Protein antigens are presented to cytotoxic T lymphocytes as small peptides (approximately 9-10 amino acids long) bound to class I molecules of the major histocompatibility complex. The identification of tumor-associated antigens and specific peptide epitopes (i.e., antigenic determinants) may be useful in the development of anticancer vaccines. The generation of a cytotoxic T-cell response to one peptide epitope (amino acids 146-154) of human prostate-specific antigen (PSA) has been reported.


Our aim was to identify novel PSA peptides capable of eliciting specific cytotoxic T-cell responses.


Candidate peptides were identified on the basis of the following criteria: 1) they contained consensus amino acid motifs for binding to HLA-A2, which is the most common type of class I molecule; 2) they lacked strong homology with PSA-related kallikrein proteins; and 3) they were capable of stabilizing HLA-A2 class I molecules on the surface of human T2 (transport deletion mutant) cells, which are defective in antigen presentation. T-cell lines capable of killing (i.e., lysing) T2 target cells that had been pulsed with specific PSA peptides were generated from three different males (two disease-free individuals and one patient with prostate cancer) by incubating peripheral blood mononuclear cells with the peptides and interleukin 2. Specific cell lysis was monitored by the release of radioactivity from target cells that had been labeled with [111In]oxyquinoline.

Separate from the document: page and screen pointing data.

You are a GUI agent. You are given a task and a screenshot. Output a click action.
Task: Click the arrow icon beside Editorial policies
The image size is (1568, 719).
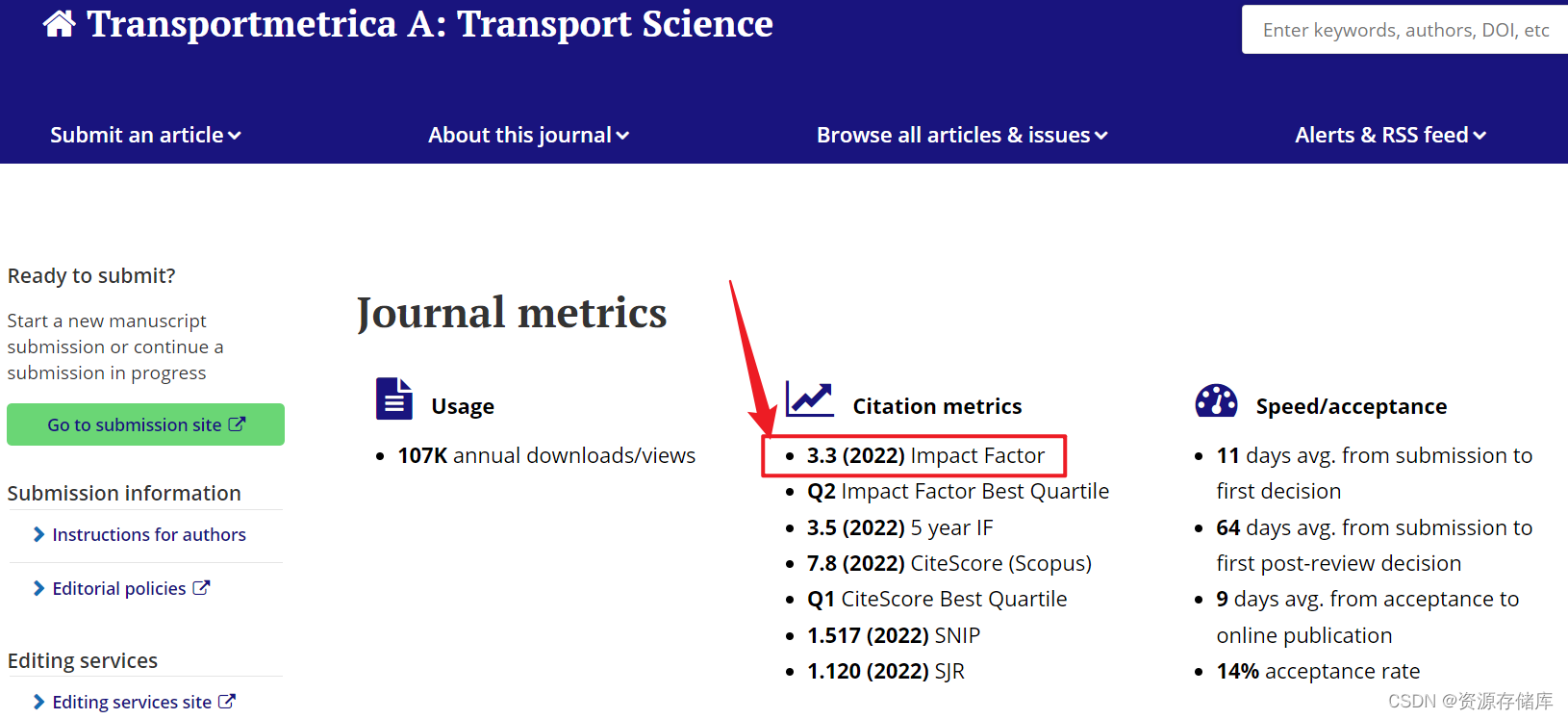click(38, 587)
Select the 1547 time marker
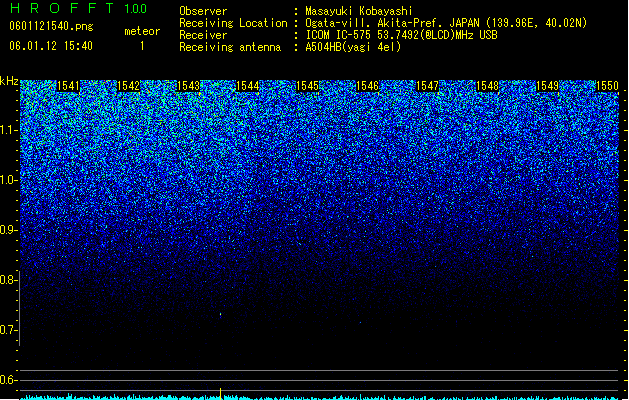Viewport: 629px width, 400px height. tap(428, 86)
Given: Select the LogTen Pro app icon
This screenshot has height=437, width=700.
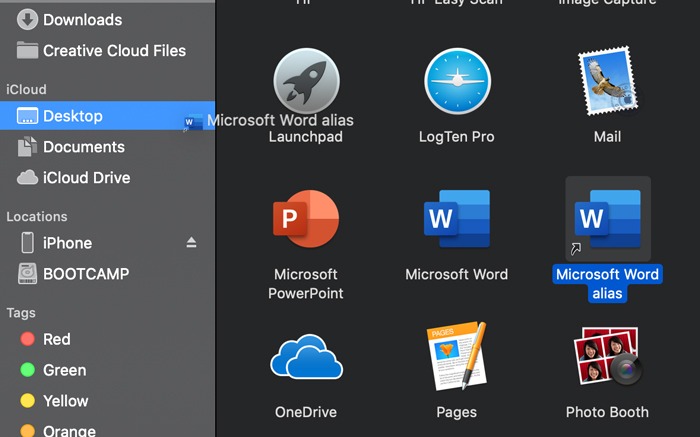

Two novel PSA peptides capable of eliciting cytotoxic T-cell responses were identified; these peptides were designated PSA-1 (amino acids 41-150) and PSA-3 (amino acids 154-163). Four different cytotoxic T-cell lines were generated in response to these peptides-three against PSA-3 and one against PSA-1. Specific lysis of peptide-pulsed T2 cells by the T-cell lines was blocked by the addition of a monoclonal antibody directed against class I molecules. The T-cell lines were also capable of lysing PSA-positive, HLA-A2-positive LNCaP cells (human prostate carcinoma cells). The specificity of LNCaP cell lysis was shown by the following: 1) the inability of added human K562 (chronic myelogenous leukemia) cells to inhibit it, 2) the ability of added anti-HLA-A2 antibodies to block it, and 3) the inability of the T-cell lines to induce substantial lysis of PSA-negative, HLA-A2-positive human cancer cells.


Our studies form a rational basis for the use of PSA peptides or recombinant vectors encoding PSA in the development of anticancer vaccine immunotherapy protocols for patients with prostate cancer.